Work to be completed: Copy every line from the data below in which the string "Dezember" can be found.

Recorded data:
★ ★ ★
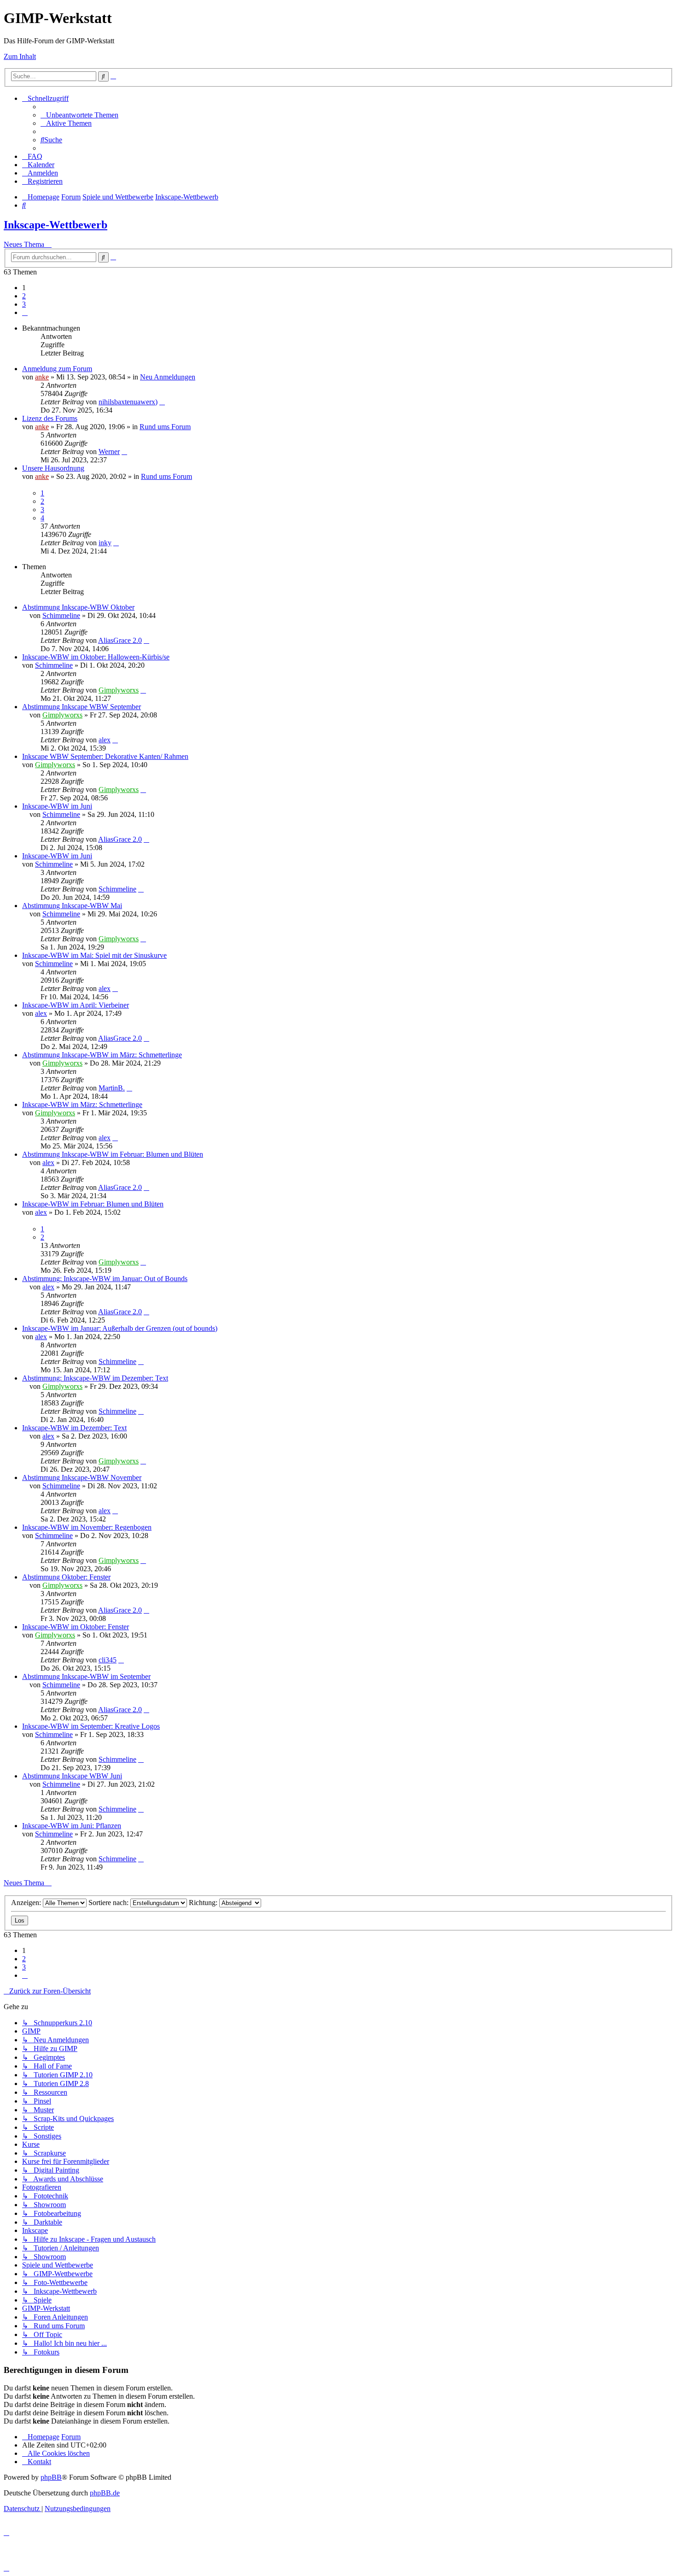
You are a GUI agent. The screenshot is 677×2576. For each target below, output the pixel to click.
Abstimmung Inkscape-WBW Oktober (78, 607)
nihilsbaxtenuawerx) (128, 402)
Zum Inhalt (20, 56)
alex (105, 740)
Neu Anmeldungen (167, 377)
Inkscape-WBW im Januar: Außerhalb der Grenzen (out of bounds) (119, 1328)
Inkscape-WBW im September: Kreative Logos (91, 1726)
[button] (25, 312)
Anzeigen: (27, 1902)
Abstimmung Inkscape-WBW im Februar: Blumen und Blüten (112, 1154)
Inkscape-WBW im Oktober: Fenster (75, 1627)
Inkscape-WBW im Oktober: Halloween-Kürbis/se (95, 657)
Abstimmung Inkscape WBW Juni (72, 1776)
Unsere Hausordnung (53, 468)
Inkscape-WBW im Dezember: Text (74, 1428)
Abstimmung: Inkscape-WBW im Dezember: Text (95, 1378)
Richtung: (204, 1902)
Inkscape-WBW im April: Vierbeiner (75, 1005)
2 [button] (24, 296)
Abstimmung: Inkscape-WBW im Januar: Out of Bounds (104, 1278)
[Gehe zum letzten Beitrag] (162, 402)
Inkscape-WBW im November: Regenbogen (87, 1527)
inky (105, 543)
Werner (109, 451)
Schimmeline (61, 615)
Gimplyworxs (119, 690)
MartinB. (112, 1088)
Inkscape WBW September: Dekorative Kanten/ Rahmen (105, 756)
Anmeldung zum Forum (57, 369)
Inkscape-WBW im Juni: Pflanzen (71, 1826)
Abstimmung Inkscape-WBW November (81, 1477)
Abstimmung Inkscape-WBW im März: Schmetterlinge (102, 1055)
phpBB (51, 2477)
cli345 (108, 1660)
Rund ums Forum (165, 427)
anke (42, 377)
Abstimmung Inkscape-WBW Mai (72, 905)
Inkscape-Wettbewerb (55, 225)
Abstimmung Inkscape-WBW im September (86, 1676)
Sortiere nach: (109, 1902)
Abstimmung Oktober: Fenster (66, 1577)
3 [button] (24, 304)
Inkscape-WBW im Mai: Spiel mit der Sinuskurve (94, 955)
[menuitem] (79, 115)
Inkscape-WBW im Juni (57, 806)
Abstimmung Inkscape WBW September (81, 707)
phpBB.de (105, 2493)
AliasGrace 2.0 (120, 640)
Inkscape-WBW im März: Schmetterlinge (82, 1104)
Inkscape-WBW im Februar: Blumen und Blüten (92, 1204)
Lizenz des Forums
★ ★ ★
Reply:
Inkscape-WBW im Dezember: Text (74, 1428)
Abstimmung: Inkscape-WBW im Dezember: Text (95, 1378)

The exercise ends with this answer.